The United States abruptly canceled the deployment of a pair of Tomahawk-armed Arleigh Burke-class destroyers into the Black Sea late Wednesday, several days after announcing plans to sail them into the body of water.

Photo: Sputnik Video

The deployment was canceled after Russia’s Black Sea Fleet started large-scale drills involving Kalibr-armed warships.

The United States military canceled plans to send the USS Roosevelt and USS Donald Cook missile destroyers into the Black Sea due to fears that the deployment might "provoke" Moscow, Politico has reported, citing two officials said to be familiar with the plans.

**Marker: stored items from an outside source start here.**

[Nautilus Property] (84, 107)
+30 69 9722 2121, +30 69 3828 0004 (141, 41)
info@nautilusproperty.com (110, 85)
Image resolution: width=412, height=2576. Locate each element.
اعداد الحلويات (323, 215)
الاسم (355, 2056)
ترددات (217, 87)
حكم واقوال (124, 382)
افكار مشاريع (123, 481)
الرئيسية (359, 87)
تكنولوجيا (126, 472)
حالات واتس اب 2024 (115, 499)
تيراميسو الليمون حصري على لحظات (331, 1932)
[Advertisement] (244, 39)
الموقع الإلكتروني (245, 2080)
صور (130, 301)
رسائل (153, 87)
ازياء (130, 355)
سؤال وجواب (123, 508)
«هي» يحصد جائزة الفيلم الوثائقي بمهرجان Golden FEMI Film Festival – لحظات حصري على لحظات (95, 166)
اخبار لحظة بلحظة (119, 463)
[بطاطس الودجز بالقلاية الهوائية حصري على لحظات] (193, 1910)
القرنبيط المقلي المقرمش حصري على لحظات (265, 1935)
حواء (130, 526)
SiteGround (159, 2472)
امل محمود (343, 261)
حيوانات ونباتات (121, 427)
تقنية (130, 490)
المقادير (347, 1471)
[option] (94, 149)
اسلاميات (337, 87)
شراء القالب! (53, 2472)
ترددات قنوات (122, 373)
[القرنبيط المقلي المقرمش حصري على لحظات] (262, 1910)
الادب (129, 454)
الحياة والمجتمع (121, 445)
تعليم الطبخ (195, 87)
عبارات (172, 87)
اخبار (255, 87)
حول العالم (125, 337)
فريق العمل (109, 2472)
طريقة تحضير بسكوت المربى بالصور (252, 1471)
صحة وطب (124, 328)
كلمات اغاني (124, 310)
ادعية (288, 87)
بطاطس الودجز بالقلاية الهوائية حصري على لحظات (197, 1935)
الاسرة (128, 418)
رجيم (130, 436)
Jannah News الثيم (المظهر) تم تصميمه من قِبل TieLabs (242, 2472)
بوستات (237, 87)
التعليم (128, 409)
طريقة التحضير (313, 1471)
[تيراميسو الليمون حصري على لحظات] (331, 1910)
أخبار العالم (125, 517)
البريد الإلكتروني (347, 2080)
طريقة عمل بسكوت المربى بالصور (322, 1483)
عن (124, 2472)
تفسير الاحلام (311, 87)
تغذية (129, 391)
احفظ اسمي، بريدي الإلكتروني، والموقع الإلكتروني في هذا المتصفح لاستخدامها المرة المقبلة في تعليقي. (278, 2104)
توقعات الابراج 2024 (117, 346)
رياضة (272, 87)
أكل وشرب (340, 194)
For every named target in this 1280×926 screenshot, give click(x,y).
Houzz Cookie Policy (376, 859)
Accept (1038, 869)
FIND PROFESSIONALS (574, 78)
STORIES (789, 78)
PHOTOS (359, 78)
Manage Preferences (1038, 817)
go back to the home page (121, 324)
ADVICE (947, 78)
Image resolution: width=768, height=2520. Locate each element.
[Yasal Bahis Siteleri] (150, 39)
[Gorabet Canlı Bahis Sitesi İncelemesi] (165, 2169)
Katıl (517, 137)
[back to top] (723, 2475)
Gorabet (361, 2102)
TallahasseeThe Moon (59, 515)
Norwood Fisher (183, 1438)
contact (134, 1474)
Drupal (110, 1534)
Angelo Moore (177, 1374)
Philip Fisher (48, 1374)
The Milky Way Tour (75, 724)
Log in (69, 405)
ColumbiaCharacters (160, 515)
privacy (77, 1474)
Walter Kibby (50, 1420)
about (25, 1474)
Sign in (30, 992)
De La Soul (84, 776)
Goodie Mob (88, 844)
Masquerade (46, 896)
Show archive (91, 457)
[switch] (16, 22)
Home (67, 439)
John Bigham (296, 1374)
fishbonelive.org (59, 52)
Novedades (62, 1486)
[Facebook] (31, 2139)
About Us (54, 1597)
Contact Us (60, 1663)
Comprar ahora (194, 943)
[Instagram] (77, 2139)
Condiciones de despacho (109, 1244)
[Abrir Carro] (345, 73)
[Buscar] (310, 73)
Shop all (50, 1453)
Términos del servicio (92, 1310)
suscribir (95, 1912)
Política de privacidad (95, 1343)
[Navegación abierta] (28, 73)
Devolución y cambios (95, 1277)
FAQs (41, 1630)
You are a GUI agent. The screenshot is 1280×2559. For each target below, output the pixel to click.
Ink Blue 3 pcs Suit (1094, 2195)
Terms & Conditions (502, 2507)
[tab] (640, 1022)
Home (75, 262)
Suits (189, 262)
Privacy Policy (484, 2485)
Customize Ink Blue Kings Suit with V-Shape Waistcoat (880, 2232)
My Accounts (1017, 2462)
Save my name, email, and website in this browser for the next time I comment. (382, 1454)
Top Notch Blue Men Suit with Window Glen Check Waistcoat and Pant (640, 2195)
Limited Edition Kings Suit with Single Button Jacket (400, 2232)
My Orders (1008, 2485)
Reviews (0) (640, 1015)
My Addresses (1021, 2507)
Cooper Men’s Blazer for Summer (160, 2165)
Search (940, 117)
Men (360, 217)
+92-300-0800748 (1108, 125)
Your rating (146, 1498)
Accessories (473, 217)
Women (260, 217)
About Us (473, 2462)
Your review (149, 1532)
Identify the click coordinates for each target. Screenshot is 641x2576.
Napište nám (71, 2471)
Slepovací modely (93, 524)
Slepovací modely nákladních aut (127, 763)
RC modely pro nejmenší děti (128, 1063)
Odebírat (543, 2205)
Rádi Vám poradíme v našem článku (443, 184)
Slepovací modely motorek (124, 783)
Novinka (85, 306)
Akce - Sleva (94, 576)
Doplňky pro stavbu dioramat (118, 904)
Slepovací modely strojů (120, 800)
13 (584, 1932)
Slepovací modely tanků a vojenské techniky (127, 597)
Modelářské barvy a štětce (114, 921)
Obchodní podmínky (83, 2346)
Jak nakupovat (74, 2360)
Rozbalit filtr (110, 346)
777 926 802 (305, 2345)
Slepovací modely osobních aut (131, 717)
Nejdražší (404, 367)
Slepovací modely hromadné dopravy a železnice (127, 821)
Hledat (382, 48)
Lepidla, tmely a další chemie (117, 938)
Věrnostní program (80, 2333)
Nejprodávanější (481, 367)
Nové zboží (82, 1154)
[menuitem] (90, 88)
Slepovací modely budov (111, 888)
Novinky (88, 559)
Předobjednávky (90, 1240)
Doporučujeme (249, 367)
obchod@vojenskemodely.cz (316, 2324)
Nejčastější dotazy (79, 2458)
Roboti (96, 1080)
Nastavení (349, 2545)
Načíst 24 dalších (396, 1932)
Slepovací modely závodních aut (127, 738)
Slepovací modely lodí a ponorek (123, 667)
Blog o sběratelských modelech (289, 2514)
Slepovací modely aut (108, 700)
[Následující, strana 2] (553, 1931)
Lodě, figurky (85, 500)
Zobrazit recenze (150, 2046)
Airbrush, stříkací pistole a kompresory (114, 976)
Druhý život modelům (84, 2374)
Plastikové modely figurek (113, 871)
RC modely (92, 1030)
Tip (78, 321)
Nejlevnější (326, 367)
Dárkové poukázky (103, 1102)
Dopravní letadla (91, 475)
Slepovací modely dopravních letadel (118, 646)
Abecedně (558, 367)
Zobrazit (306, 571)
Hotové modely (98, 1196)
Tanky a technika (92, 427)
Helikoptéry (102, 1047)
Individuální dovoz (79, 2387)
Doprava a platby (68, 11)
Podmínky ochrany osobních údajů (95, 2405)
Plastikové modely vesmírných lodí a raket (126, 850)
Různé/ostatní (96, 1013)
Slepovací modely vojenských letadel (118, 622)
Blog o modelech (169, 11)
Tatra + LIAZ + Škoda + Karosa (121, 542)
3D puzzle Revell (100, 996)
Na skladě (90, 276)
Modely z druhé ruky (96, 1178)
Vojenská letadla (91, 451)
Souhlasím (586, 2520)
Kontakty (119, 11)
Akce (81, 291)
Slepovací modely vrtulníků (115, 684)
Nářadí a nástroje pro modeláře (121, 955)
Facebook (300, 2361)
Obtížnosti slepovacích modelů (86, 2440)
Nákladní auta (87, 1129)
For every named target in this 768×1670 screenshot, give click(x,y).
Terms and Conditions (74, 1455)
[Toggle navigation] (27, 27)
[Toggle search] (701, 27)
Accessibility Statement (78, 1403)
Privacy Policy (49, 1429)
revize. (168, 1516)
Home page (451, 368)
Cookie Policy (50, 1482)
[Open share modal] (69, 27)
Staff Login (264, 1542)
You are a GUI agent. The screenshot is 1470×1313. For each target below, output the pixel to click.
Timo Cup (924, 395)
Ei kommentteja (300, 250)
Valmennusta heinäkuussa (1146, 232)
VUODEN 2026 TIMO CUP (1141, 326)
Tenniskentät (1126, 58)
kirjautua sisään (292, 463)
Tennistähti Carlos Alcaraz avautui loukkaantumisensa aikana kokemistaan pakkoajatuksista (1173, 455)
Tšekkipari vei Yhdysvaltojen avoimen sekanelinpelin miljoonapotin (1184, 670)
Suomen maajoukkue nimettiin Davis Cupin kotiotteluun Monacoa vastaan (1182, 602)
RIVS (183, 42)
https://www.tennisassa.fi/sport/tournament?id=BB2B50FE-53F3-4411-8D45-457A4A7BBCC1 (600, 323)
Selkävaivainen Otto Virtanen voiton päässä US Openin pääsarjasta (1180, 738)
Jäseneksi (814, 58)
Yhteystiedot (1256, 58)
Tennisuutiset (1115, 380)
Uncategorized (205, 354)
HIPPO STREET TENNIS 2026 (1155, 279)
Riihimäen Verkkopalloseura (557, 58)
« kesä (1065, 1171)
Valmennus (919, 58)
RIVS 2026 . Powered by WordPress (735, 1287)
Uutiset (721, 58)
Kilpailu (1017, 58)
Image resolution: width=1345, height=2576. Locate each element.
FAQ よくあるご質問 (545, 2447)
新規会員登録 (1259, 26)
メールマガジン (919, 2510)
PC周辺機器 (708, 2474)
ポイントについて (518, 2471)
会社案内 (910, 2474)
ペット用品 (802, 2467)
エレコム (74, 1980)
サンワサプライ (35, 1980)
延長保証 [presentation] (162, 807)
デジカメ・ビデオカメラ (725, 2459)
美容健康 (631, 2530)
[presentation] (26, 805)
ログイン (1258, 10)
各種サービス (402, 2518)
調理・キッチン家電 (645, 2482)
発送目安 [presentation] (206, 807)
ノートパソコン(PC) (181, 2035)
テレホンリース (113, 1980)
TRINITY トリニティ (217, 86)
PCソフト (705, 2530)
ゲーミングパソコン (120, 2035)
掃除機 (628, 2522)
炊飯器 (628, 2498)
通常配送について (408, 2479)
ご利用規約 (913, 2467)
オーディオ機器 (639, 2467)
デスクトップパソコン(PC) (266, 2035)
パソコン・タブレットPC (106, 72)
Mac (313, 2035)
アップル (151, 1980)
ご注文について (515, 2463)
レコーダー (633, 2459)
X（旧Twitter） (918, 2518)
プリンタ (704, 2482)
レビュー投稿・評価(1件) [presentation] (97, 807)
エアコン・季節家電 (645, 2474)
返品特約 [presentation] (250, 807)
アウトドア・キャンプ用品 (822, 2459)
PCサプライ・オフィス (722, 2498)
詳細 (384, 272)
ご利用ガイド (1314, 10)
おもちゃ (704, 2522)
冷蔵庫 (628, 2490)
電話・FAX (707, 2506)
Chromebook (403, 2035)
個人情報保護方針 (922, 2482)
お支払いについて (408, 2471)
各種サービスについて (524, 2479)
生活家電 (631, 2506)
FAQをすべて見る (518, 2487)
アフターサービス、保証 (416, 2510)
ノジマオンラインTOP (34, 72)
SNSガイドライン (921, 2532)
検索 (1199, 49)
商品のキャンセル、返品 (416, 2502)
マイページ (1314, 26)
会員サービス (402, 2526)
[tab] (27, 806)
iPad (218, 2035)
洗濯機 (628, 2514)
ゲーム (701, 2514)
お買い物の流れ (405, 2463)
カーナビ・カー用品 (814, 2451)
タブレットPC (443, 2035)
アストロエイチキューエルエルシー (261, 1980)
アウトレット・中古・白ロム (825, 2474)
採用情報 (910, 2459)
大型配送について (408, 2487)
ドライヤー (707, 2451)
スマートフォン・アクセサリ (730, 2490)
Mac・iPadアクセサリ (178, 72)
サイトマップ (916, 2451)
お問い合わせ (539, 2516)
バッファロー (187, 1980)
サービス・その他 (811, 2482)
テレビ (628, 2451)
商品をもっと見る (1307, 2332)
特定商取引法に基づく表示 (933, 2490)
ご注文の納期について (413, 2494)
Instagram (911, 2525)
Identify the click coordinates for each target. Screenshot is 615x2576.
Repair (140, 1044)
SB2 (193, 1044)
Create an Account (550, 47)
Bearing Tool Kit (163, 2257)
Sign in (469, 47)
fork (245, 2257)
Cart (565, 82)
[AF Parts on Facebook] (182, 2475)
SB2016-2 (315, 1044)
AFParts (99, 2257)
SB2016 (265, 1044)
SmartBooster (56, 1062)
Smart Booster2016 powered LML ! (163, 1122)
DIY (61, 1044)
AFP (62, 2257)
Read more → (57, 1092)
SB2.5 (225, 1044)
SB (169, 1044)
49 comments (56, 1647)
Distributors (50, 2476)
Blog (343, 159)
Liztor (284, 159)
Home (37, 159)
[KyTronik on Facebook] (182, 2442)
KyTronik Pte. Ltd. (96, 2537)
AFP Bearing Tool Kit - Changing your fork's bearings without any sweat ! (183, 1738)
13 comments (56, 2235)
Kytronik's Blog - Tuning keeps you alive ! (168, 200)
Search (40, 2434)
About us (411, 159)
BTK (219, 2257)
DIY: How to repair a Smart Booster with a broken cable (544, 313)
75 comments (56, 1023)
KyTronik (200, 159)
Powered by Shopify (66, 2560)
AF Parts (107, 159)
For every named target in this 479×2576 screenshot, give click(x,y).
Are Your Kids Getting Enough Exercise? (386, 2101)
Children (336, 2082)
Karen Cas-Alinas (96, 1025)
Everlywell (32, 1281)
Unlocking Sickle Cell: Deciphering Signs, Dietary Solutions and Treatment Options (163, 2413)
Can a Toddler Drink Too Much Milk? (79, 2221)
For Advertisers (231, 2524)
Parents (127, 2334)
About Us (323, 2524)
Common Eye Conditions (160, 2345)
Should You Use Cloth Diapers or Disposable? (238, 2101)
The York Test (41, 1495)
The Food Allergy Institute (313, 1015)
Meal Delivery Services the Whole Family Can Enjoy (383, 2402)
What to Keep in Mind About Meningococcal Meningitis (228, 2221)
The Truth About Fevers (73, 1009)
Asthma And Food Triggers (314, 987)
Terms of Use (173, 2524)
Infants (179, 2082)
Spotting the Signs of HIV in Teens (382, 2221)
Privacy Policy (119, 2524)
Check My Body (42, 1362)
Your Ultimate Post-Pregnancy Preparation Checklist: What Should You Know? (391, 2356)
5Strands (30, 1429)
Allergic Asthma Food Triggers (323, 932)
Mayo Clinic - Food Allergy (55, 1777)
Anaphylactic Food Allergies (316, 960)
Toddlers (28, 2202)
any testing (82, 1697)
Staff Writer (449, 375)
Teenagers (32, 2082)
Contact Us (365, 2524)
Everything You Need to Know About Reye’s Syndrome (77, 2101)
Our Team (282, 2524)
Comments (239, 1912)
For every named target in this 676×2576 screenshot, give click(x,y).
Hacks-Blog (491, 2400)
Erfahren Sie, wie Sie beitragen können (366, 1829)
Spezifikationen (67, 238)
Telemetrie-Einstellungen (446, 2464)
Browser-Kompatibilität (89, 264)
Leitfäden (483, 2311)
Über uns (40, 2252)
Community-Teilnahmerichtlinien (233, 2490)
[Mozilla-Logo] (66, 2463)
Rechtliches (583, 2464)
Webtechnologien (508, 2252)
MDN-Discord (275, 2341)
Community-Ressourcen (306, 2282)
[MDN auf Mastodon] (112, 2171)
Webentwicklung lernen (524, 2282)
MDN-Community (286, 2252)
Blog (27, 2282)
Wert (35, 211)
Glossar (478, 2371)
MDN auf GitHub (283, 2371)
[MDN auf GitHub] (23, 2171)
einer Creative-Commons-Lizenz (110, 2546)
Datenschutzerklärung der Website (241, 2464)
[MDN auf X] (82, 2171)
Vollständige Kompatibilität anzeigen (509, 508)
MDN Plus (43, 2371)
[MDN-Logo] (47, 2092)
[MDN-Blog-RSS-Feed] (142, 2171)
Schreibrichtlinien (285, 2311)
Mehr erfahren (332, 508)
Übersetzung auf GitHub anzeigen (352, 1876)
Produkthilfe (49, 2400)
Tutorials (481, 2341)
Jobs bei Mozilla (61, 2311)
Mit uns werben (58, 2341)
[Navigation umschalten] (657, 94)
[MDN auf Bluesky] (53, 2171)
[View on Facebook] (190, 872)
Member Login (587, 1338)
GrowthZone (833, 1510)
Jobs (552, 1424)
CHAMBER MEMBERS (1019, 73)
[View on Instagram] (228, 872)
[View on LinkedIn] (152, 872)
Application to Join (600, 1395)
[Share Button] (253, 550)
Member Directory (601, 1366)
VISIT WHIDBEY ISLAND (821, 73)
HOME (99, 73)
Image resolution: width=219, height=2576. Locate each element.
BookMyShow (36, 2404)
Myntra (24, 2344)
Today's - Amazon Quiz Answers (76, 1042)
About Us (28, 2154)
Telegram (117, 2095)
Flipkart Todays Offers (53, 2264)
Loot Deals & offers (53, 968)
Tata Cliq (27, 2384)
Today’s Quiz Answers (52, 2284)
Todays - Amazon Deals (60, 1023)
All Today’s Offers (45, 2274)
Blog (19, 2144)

One of the officials told the outlet that the ships’ deployment was "not unusual" and was not meant to send any particular new signal to anyone, but added that a decision was made to scrap the transit to "avoid needlessly escalating" tensions over Ukraine.

The unnamed official also insisted that the calculation on Russia was just one out of a “myriad” of reasons why the deployment was canceled.

Earlier, Turkish Foreign Minister Mevlut Cavusoglu confirmed that the passage of the US destroyers had been “cancelled,” and informed Washington that it has three more days to use the existing notification.

Asked to comment on the situation involving the warships, the Department of Defence told the source that it was not willing to discuss reports about the cancellation of their deployment. A Turkish Foreign Ministry source told the source that the US Embassy had notified Ankara that it scrapped the deployment. No reason was given.

The ships’ stay in the Black Sea, originally intended to take place between 14-15 April and 4-5 May, was abruptly canceled after a large detachment of ships from Russia’s Black Sea Fleet, including a Kalibr-armed frigate and two similarly-armed corvettes, took to sea to carry out artillery fire drills alongside a hovercraft missile ship, a minesweeper, several landing ships, helicopters, and aircraft.

In the past several years, the US regularly deployed warships in the Black Sea as a show of force to Russia and a "demonstration of support" to its Kiev client state. However, these deployments have often been accompanied by incidents involving Russian warships and aircraft. Russia’s Black Sea Fleet is known to track the activities of US and other NATO warships from the moment they enter the body of water until they leave

In late January, the USS Donald Cook’s “routine” sail through the Black Sea was interrupted after a Russian Sukhoi Su-24 fighter jet buzzed the warship. The Pentagon complained that the “unnecessary proximity” of the Su-24 to the US ship, and called the flight “inconsistent with good airmanship and international norms and standards.” The Russian military maintained that it followed strictly all existing rules on the use of international airspace.

The USS Donald Cook especially is no stranger to unpleasant encounters with Russian planes.

In 2014, a Su-24 reportedly turned the vessel into a "sitting Donald duck" by flying by and deploying electronic jamming equipment which disabled the vessel’s radars, control circuits and communications systems. US state media denied the claims that the incident ever took place, suggesting that it was an elaborate “Russian propaganda trick.”

This week’s incident involving the destroyers comes amid a surge in tensions between Russia on one side and Ukraine and its US and European sponsors on the other. In recent weeks, authorities in the self-proclaimed Donetsk and Lugansk republics in eastern Ukraine have accused Kiev of launching unprovoked artillery and sniper attacks along the line of contact, and of building up tanks and other units for a possible large-scale offensive. Kiev and Washington blamed Russia for the provocations, and accused Moscow of building up forces on its western borders. Russia has called on the West to stop turning Ukraine into a potential “powder keg” by supplying it with weapons, and have asked Kiev to stick to the Minsk ceasefire.